I almost invented Napster in 1996, more than a year before Napster was created. I was in the right space at the right time, but when it was all said and done, I missed the opportunity. People often say “think outside the box” but inventing a new disruptive technology takes a lot more than expanding your thinking. Often times, something as simple as your own feelings can get in the way, and I call that emotional interference.
In the mid nineties while I was still at the University of Texas studying computer science, I founded Deadabase ([www.deadabase.com](http://www.deadabase.com),) a website that distributed MP3 tracks of Grateful Dead shows. This was right about the time that MP3’s were invented and I saw this new portable format of digital music as the perfect mechanism for large scale music distribution.
My partner Alexander Bibighuas also at the University of Texas at that time joined forces with me and Deadabase quickly took off. (Years later we would co-found Zosh together.) Within the first month we had over 30,000 downloads and our bill for bandwidth was quickly approaching $6,000. Since we were both poor college students, we decided to throw up some Double Click ad banners to help offset the expenses of running the site. At the end of the next month, we turned a small profit.
Our goal for this project wasn’t to make money, it was more of a hobby. We enjoyed spreading the music and loved the feedback we received from fans who had been searching for copies of their favorite shows and found them on Deadabase.
Deadabase began to get famous, our traffic was up and we nailed some big press pieces on CNN and the New Times and then one lousy Monday morning received a cease and desist letter from a law firm representing the Grateful Dead. They said we were violating their copyright by distributing copies of their shows.
The Grateful Dead has long allowed fans to record their concerts onto tapes and trade those tapes. All we did was encode those tapes into MP3 and give them away for free. How could we be violating their copyright? This was all new legal territory and the lawyer representing the Grateful Dead was dead set to make a name for himself.
We hired counsel of our own and fought them. In the end, they decided to allow us to continue to distribute the music, but we couldn’t generate any revenues. Not even as a not for profit company.
So here is the dilemma: How do we distribute hundred of thousands of MP3’s without incurring massive bandwidth bills? The answer was Napster and then peer to peer networking, but those weren’t around at the time. Alexander and I spent hours working on this problem. We didn’t want to see Deadabase disappear, we had worked too long and hard on it.
All of our solutions revolved around our website. That was the box that I couldn’t think outside of.

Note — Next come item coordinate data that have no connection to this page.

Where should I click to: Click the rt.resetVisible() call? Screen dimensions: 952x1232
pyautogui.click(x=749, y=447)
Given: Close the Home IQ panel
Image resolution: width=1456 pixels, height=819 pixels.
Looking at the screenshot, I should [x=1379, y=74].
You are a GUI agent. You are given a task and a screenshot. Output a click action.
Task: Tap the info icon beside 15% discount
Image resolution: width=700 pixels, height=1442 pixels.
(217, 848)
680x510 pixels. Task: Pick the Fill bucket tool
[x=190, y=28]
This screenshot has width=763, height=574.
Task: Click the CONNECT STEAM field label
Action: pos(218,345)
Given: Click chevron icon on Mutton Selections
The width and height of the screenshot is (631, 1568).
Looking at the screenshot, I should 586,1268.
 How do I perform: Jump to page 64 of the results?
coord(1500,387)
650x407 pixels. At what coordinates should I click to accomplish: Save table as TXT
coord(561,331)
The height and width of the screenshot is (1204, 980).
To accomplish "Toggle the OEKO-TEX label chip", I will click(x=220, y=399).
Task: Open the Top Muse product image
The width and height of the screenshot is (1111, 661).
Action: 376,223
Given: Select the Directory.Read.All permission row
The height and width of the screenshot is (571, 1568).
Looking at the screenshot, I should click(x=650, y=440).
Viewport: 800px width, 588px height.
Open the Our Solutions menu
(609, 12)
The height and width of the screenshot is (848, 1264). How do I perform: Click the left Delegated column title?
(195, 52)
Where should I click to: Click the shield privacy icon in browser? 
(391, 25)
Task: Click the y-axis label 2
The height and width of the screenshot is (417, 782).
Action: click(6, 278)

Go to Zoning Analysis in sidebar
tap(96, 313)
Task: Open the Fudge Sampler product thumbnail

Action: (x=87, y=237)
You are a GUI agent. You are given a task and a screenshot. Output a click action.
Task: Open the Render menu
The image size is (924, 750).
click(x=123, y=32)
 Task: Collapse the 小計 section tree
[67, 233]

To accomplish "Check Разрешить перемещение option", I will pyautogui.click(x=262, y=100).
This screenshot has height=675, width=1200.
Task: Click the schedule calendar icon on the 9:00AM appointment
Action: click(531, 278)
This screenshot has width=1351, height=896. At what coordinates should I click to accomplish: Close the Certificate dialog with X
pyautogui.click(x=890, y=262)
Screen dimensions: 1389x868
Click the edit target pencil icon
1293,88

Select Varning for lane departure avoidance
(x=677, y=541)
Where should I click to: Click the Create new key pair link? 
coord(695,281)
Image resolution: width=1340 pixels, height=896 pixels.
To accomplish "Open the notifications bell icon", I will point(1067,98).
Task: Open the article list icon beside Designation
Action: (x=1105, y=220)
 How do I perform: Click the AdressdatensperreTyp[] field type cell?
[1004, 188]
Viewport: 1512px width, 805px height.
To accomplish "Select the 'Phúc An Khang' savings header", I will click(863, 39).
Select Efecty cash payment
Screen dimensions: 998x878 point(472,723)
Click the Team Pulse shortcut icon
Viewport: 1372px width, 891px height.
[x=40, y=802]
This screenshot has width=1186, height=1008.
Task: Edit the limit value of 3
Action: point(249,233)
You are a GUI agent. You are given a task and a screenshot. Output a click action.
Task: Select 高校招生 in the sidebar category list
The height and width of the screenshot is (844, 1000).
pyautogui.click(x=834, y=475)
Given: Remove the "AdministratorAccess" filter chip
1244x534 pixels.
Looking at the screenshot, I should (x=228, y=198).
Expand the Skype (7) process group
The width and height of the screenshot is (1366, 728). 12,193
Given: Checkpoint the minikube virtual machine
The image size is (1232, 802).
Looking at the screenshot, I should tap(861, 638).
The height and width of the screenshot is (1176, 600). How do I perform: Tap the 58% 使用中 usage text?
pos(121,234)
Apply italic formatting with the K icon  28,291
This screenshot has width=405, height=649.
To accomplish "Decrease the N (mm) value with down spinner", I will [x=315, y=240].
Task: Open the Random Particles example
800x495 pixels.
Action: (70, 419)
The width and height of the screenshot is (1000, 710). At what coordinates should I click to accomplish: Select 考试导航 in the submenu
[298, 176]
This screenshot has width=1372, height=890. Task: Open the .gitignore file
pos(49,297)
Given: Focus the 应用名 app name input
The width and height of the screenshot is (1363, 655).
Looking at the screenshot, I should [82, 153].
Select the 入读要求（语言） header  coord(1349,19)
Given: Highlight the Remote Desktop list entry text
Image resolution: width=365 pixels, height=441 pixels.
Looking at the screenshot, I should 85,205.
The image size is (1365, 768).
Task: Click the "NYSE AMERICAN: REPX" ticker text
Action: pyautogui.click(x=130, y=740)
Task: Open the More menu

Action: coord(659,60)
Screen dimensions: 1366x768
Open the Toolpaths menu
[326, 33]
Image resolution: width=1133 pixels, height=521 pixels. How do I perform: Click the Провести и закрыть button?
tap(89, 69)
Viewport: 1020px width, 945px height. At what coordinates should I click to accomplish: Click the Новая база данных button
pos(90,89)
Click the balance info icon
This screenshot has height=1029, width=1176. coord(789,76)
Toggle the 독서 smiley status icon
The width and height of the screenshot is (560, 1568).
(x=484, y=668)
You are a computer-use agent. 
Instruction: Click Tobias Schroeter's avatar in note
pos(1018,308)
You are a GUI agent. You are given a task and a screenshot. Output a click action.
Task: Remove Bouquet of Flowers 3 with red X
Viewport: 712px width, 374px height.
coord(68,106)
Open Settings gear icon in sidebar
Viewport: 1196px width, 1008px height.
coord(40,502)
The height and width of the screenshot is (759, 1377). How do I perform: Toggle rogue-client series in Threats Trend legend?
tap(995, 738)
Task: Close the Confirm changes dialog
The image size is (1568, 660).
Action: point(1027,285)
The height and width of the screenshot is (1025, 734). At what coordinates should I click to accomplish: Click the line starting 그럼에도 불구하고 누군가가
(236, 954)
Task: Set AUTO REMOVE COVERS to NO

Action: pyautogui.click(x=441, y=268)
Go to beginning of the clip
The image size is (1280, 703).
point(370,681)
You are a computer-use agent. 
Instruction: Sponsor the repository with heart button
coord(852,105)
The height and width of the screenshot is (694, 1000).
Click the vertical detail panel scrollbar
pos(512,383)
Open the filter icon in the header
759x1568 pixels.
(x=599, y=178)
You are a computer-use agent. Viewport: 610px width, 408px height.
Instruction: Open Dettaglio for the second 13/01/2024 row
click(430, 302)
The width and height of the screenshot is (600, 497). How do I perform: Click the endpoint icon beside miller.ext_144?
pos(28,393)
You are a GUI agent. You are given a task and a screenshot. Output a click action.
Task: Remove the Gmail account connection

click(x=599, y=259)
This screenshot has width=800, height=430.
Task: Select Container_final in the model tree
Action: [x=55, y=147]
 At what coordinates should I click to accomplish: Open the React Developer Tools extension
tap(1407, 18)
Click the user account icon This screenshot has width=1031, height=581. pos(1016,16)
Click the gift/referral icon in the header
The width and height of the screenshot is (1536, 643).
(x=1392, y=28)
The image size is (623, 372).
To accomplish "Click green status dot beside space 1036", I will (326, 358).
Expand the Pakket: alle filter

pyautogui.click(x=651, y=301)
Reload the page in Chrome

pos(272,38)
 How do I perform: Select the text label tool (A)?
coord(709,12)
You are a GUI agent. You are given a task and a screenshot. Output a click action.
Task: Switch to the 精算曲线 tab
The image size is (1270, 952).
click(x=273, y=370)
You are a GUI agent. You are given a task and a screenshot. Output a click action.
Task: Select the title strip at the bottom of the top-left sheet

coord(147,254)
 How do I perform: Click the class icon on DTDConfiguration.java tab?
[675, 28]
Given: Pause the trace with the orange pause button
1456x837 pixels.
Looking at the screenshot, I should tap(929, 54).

We came up with idea of scheduled download slots where fans would get a specific time that they could download their show, and few others that all revolved around distribution from our website.
Looking back on those days, I realized that it my our passion for what we had been doing that prevented me from getting outside the box. I became emotionally attached to the brand and the site we built and it became too difficult to think beyond that.
It was only a year two later that Napster came around and when it did, it became apparent to me on why I failed to invent Napster. This was one of the greatest lessons that I’ve learned in business.
You have to be able to separate your feelings from the logic of doing business. Don’t let yourself get too attached to the parts of your business that become special to you. For me it was the user interaction that the Deadabase website provided to users. Letting them leave feedback on shows and rate their favorite songs was fun. If I had separated my feelings from the equation, I would’ve seen that the core of what we were doing was digital media distribution. I would’ve been able to get away from the central website distribution model and come up with an alternative, maybe even Napster or peer to peer file sharing.
The irony about the whole situation is that while we couldn’t figure out a way to save Deadabase, we did pitch to the Grateful Dead organization a music portal that would’ve put them at the forefront of digital music distribution and made them a ton of cash. They too were emotionally attached to the old way to selling music and missed out on what would’ve been a huge opportunity.
The point of this article, don’t let emotional interference get in the way of your next big idea.